[Data extracted from a collection]
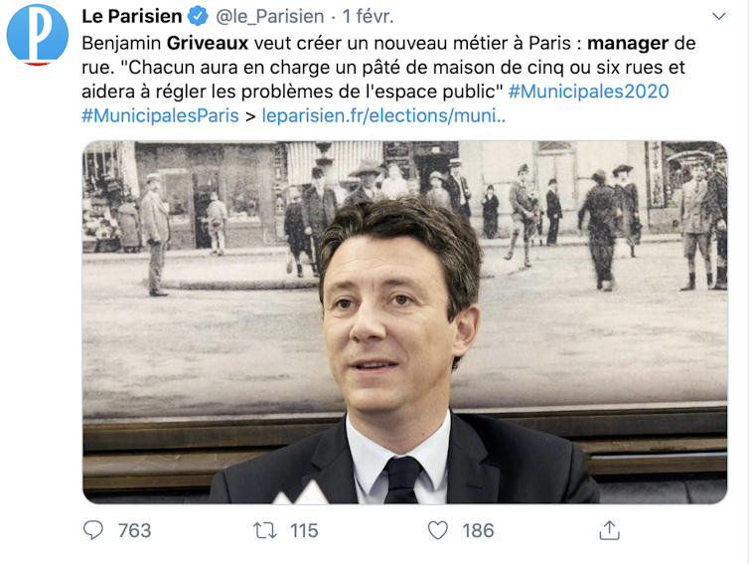Like the tweet with the heart icon
Screen dimensions: 749x564
(x=437, y=530)
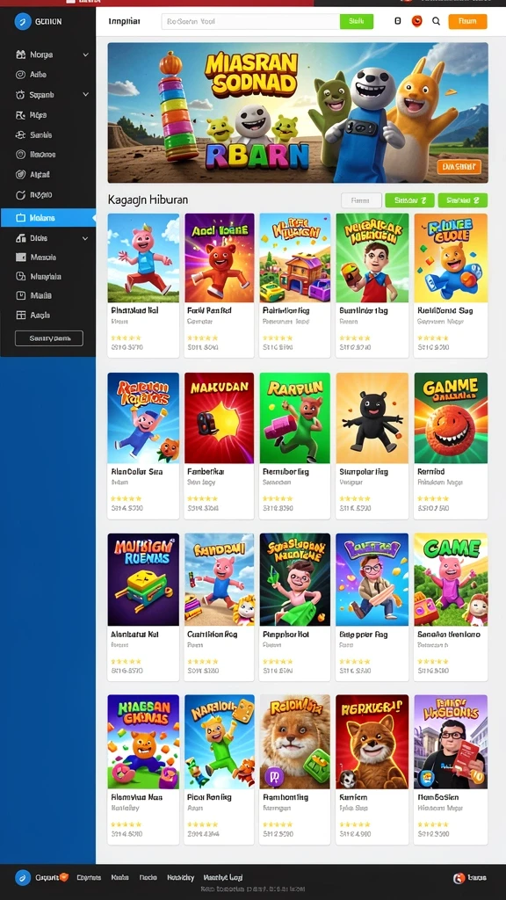The height and width of the screenshot is (900, 506).
Task: Open the highlighted blue Molans sidebar item
Action: point(48,218)
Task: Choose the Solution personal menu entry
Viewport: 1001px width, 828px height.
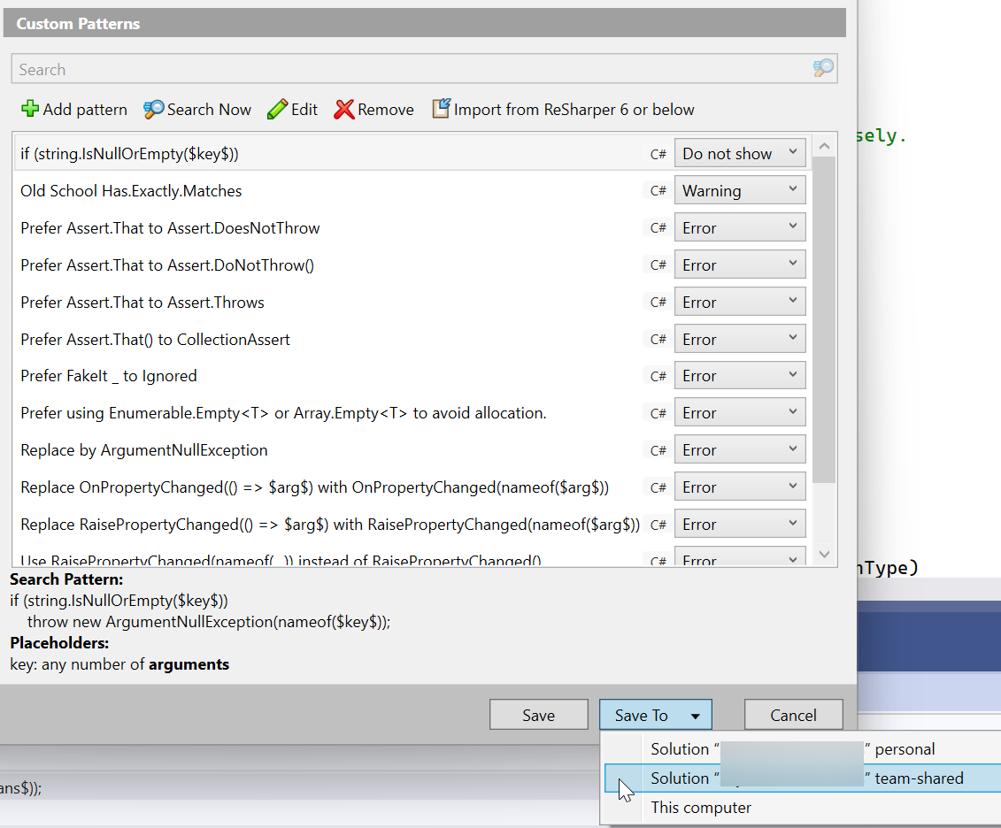Action: point(792,749)
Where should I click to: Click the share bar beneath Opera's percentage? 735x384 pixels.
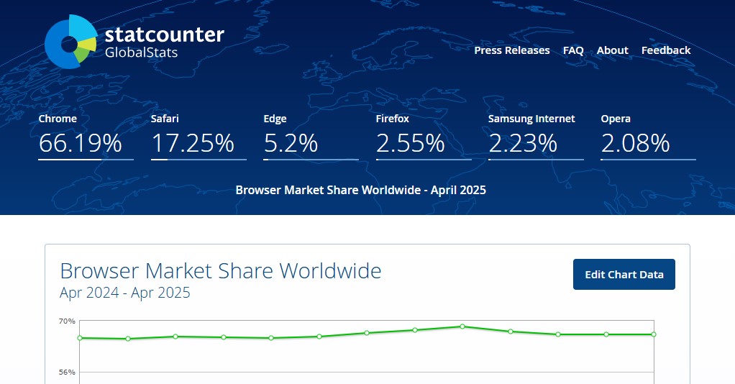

Try it: Skip all pictures. Copy exactly the lines from the one containing "Viewport: 1001px width, 828px height." through the end of the records, both ends included.

Result of the exercise:
Viewport: 1001px width, 828px height.
Action: point(792,749)
Where should I click to: Click the share bar beneath Opera's percentage? 735x384 pixels.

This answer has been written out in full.